- _EXERCISE_: Within the listing below, the lines containing "name" are to be counted. Give the number only.

┏━━

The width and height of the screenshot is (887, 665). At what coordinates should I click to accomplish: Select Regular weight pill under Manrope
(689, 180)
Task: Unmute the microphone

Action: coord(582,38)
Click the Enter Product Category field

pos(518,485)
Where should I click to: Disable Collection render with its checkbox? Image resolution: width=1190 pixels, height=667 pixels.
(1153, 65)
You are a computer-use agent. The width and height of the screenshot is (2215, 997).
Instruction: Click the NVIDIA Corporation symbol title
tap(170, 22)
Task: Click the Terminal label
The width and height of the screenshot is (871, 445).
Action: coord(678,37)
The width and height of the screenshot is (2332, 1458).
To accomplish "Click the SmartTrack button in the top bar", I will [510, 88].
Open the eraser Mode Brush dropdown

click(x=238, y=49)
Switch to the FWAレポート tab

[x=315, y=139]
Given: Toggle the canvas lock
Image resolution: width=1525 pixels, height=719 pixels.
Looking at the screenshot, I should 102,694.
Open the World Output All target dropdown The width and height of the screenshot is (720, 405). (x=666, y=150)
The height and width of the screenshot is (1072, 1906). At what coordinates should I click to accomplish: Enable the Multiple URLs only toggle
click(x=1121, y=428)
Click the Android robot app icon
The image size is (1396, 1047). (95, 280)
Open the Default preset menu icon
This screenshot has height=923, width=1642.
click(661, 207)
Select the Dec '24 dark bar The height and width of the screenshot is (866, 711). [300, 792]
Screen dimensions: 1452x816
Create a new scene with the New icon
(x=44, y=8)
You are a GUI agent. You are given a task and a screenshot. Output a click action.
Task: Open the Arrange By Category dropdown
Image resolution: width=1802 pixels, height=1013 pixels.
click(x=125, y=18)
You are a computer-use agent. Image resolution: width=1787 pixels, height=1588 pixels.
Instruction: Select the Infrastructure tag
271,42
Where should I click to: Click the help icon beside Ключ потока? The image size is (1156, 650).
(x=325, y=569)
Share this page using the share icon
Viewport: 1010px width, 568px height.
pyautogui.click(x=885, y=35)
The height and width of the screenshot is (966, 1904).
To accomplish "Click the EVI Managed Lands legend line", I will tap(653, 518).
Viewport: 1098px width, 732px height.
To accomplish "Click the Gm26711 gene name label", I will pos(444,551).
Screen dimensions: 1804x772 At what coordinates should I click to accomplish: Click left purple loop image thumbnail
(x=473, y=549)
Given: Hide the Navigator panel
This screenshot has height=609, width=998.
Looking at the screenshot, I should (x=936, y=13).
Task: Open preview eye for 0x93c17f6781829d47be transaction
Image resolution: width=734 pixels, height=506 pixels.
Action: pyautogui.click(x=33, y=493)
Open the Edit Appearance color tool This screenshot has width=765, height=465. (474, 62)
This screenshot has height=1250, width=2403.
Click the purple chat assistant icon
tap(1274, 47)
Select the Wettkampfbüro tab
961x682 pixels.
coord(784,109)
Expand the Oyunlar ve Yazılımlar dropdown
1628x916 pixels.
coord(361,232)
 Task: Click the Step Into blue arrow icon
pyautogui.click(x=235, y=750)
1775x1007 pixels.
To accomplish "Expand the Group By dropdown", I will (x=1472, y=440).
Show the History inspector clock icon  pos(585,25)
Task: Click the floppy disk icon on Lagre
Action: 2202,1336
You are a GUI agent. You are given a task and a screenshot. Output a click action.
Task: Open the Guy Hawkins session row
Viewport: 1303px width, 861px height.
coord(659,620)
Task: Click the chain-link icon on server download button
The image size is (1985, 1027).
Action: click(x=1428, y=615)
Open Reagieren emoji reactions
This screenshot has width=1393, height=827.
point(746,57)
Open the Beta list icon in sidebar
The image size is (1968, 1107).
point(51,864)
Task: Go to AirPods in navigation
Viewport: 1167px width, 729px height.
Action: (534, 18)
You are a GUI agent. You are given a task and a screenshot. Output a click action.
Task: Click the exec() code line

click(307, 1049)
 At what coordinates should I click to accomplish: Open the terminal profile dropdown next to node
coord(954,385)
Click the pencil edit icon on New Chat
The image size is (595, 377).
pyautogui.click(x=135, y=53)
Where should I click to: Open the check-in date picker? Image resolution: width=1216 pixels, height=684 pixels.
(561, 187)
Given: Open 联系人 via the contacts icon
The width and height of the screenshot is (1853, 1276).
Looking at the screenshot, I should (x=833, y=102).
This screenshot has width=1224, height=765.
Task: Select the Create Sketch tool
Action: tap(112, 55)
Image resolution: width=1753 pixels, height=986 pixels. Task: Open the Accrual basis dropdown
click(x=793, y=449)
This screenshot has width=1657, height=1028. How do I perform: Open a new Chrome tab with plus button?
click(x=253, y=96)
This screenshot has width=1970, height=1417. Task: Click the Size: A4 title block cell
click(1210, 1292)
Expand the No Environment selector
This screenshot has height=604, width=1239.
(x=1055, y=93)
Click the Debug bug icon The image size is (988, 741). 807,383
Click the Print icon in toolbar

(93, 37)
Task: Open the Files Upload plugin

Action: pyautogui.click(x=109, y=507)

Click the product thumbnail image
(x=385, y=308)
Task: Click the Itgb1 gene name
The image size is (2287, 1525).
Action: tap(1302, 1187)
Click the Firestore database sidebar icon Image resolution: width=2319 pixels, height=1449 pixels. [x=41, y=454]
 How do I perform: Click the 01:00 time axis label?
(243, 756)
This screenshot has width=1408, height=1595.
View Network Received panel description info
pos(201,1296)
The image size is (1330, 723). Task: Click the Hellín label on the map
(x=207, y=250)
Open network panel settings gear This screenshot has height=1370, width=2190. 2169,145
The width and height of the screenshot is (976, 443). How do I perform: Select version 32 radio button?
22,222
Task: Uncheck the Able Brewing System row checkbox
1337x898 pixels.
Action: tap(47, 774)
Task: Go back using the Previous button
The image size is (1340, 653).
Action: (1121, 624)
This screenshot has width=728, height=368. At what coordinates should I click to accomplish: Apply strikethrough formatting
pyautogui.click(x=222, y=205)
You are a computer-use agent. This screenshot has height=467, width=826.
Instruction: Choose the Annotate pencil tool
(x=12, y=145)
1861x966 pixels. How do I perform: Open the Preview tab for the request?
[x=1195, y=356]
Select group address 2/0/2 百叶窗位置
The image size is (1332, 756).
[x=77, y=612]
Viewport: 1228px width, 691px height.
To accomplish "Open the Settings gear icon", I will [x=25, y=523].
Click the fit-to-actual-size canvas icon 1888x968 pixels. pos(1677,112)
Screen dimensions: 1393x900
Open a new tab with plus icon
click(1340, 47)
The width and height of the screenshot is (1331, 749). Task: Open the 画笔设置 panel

┗━━

- _SOLUTION BELOW_: 2